Commentary: 1 Corinthians 1:1-9
The readings for the Second Sunday of the year highlight the relationship between Jesus the "servant" (first reading) or "lamb of God" (Gospel) and those who recognize him, namely the community of Israel (first reading) or the first disciples (Gospel). As with the baptism account on the previous Sunday, the emphasis falls on the announcement of Jesus' mission and the faith that it summons from all to whom it is revealed.
At the same time, the lectionary begins the reading of Paul's first letter to Corinth as a complimentary but separate theme. During the coming weeks it will unfold Paul's detailed dialogue with one of his most prominent local churches about every facet of daily Christian behavior. In this, it is the fitting partner to the reading of Matthew, which is widely recognized as the gospel most concerned with the daily life of Christian communities. The opening lines of 1 Corinthians convey exactly this warm spirit of a local church's koinonia, or sense of community in Christ, that will set the tone for the Sundays to come.
Elements of Structure
Paul is writing a letter. Although he has expanded it into an essay on Christian life, it still contains all the normal elements of a Greek letter of the first century. Just as it ends with the combination of a standard summary, greetings to local people, and a farewell blessing, so it begins with the regular two-part greeting and blessing prayer for the recipient. The greeting includes the names of both the sender and the one addressed, and its salutation, "grace and peace to you," is very common in all ancient letters. It is the equivalent of "Hello," but here the readers understand its Christian depth in that it comes as a blessing from God and the Lord Jesus.
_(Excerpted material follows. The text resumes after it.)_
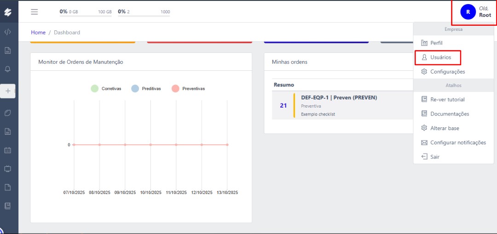Open the calendar icon in sidebar

coord(8,150)
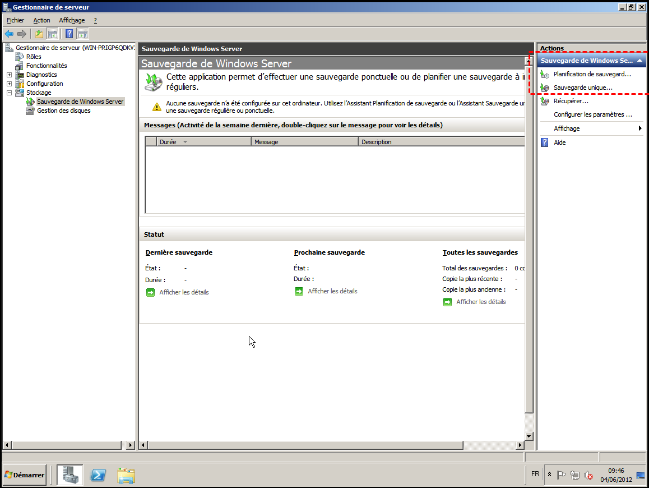Select Rôles in the server tree
Viewport: 649px width, 488px height.
click(x=34, y=57)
This is followed by the blessing prayer or "thanksgiving" for the recipients. Although the Catholic lectionary ends with the greeting in verses 1-3, the other churches include properly the prayer for the Corinthians in verses 4-9 as an extension of the greeting. In fact, Paul gives thanks precisely for the grace that has come to this church and for their faithfulness and blamelessness that will assure peace in the community. Because this will be a very important letter of Paul outlining his basic positions on a multitude of issues, both greeting and thanksgiving are much more extensive than in typically newsy secular letters.
Message and Exegesis
Paul opens this letter by asserting his authority as an apostle, as he does in almost all of his correspondence. We can note immediately that he does not believe his authorization to write comes from the people of Corinth, but from God's delegation. Yet Paul does not act alone. Here, as elsewhere, he includes his associates and fellow workers, in this case Sosthenes. Perhaps this is the same Sosthenes who was the Synagogue official beaten for failing to convict Paul before the tribune in Corinth in Acts 18:1-17. If so, he became a convert and either joined Paul's apostolic mission to preach the Gospel or became one of Paul's delegated leaders of the local church at Corinth.
In verse 2, Paul names the recipient. It is the church of God which is in Corinth. It is a local church, but it is also part of the larger church, the saints everywhere who believe in Jesus and call upon his name. The idea of the community as a holy people comes from the Old Testament proclamation that God called Israel and set them apart as a "holy people"(Ex 19:5-6; 22:31; Lev 19:1). As a result, Israel called upon the name of the Lord (Ps 14:4; 18:3). In turn the early church identified their new covenant in Jesus by being those who were known by the name of Jesus (Acts 11:26); were saved in his name (Acts 4:12); baptized in his name (Acts 10:48); and prayed, taught, and worked miracles in his name (Acts 3:6; 4:18; 7:59). Finally, three times in verses 2-3, Paul calls Jesus the "Lord."Jesus' Lordship, derived from that of God the creator and Lord of all the world in the Hebrew Scriptures, further confirms that Corinth is to consider itself as one part of the entire church and not become isolated or arrogant in its self-esteem.
The prayer of thanks pointedly notes the Corinthian gift of speech and "knowledge." Their pride in both has led to the dissensions and claims for special insight which have forced Paul to write this letter to correct them and remind them that their knowledge must come from God and be in line with what Paul as an apostle has taught them. Their special "wisdom" will be the subject of Paul's rebuke in chapters 2-4, and their "gifts" will be the subject of chapters 12-14. They are reminded here in the blessing that they have indeed received the strength and the ability to be faithful from their faith in God revealed in Jesus and by being part of the community in Jesus. But as Paul will soon make clear, they must put it into action by trusting in the Gospel and not in their own ideas and special privilege.
That same theme of trust in God's word also stands at the center of both the servant passage of Isaiah 49 and of the Gospel proclamation of Jesus as the "lamb of God' who saves us through obedience.